# Quoted passage
Comparison of deep learning schemes in grading non-alcoholic fatty liver disease using B-mode ultrasound hepatorenal window images with liver biopsy as the gold standard

Phys Med. 2024 Dec 2:129:104862. doi: 10.1016/j.ejmp.2024.104862. Online ahead of print.

Abstract

Background/introduction: To evaluate the performance of pre-trained deep learning schemes (DLS) in hepatic steatosis (HS) grading of Non-Alcoholic Fatty Liver Disease (NAFLD) patients, using as input B-mode US images containing right kidney (RK) cortex and liver parenchyma (LP) areas indicated by an expert radiologist.

Methods: A total of 112 consecutively enrolled, biopsy-validated NAFLD patients underwent a regular abdominal B-mode US examination. For each patient, a radiologist obtained a B-mode US image containing RK cortex and LP and marked a point between the RK and LP, around which a window was automatically cropped. The cropped image dataset was augmented using up-sampling, and the augmented and non-augmented datasets were sorted by HS grade. Each dataset was split into training (70%) and testing (30%), and fed separately as input to InceptionV3, MobileNetV2, ResNet50, DenseNet201, and NASNetMobile pre-trained DLS. A receiver operating characteristic (ROC) analysis of hepatorenal index (HRI) measurements by the radiologist from the same cropped images was used for comparison with the performance of the DLS.

# Information
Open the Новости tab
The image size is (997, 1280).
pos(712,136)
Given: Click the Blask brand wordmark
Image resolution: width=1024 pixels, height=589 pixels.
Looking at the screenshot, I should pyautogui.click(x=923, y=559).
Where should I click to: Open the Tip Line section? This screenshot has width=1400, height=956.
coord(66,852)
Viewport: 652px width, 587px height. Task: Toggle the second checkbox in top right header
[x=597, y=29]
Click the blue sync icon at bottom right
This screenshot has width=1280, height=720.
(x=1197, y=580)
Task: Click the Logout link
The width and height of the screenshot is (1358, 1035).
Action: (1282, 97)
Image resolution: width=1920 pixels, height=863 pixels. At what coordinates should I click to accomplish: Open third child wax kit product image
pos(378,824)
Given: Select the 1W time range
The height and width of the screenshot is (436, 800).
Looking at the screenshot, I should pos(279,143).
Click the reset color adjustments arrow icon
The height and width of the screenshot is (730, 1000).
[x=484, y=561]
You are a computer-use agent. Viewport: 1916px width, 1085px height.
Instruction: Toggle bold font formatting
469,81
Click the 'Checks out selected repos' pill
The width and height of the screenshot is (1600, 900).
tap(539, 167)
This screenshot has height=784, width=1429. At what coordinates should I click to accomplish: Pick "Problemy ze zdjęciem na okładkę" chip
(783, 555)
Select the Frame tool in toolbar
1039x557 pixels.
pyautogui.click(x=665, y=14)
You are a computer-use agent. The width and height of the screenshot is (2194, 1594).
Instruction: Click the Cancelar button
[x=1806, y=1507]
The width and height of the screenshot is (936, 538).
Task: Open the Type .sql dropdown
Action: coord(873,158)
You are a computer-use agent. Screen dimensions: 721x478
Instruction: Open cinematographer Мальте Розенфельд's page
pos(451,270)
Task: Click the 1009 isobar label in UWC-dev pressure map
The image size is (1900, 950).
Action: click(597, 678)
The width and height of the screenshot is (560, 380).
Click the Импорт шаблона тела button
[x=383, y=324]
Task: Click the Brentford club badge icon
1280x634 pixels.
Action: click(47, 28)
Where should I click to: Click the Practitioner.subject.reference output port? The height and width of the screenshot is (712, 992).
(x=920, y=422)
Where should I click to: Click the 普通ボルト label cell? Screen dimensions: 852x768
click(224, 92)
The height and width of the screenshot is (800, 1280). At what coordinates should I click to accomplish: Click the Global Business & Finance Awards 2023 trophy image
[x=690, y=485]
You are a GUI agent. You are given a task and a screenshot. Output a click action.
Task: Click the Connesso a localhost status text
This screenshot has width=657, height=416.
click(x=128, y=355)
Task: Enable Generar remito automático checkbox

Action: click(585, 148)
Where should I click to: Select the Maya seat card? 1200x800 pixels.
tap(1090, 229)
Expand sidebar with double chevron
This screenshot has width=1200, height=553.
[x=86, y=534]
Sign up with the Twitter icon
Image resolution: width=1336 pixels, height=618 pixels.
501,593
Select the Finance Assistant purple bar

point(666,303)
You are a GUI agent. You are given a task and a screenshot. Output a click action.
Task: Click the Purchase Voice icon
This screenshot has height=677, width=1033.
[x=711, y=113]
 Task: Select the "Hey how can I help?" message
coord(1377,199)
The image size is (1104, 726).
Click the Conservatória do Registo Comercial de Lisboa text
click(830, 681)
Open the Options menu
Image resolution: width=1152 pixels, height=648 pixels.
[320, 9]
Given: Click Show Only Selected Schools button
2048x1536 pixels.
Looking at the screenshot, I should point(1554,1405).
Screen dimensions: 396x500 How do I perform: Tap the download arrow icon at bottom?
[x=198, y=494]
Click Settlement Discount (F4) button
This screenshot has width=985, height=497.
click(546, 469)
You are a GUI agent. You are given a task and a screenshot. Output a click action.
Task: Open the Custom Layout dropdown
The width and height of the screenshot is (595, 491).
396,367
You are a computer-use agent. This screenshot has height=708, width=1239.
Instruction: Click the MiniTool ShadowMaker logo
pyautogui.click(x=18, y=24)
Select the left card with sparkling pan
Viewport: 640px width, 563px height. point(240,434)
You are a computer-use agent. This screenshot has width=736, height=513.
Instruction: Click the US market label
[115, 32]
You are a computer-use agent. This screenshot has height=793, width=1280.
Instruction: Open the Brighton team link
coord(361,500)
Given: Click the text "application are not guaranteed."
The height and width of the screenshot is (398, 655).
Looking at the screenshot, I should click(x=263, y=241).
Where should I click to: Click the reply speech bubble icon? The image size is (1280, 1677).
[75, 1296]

# Task set
(1) Answer these from the abstract on grading fatty liver disease with ultrasound:
(a) What served as the gold standard?
(b) Besides liver parenchyma, what area did each B-mode US image contain?
(c) What share of each dataset was set aside for testing?
(2) Continue the abstract on grading fatty liver disease with ultrasound from the end of its Methods section.

# Responses in order
(1)
(a) Liver biopsy.
(b) The right kidney cortex.
(c) 30%.

(2)
Results: With the test data, the DLS reached 89.15 %-93.75 % accuracy when comparing HS grades S0-S1 vs. S2-S3 and 79.69 %-91.21 % accuracy for S0 vs. S1 vs. S2 vs. S3 with augmentation, and 80.45-82.73 % accuracy when comparing S0-S1 vs. S2-S3 and 59.54 %-63.64 % accuracy for S0 vs. S1 vs. S2 vs. S3 without augmentation. The performance of radiologists' HRI measurement after ROC analysis was 82 %, 91.56 %, and 96.19 % for thresholds of S ≥ S1, S ≥ S2, and S = S3, respectively.

Conclusion: All networks achieved high performance in HS assessment. DenseNet201 with the use of augmented data seems to be the most efficient supplementary tool for NAFLD diagnosis and grading.

Keywords: B-mode ultrasound; Chronic liver disease; Hepatic steatosis; Pre-trained deep learning schemes.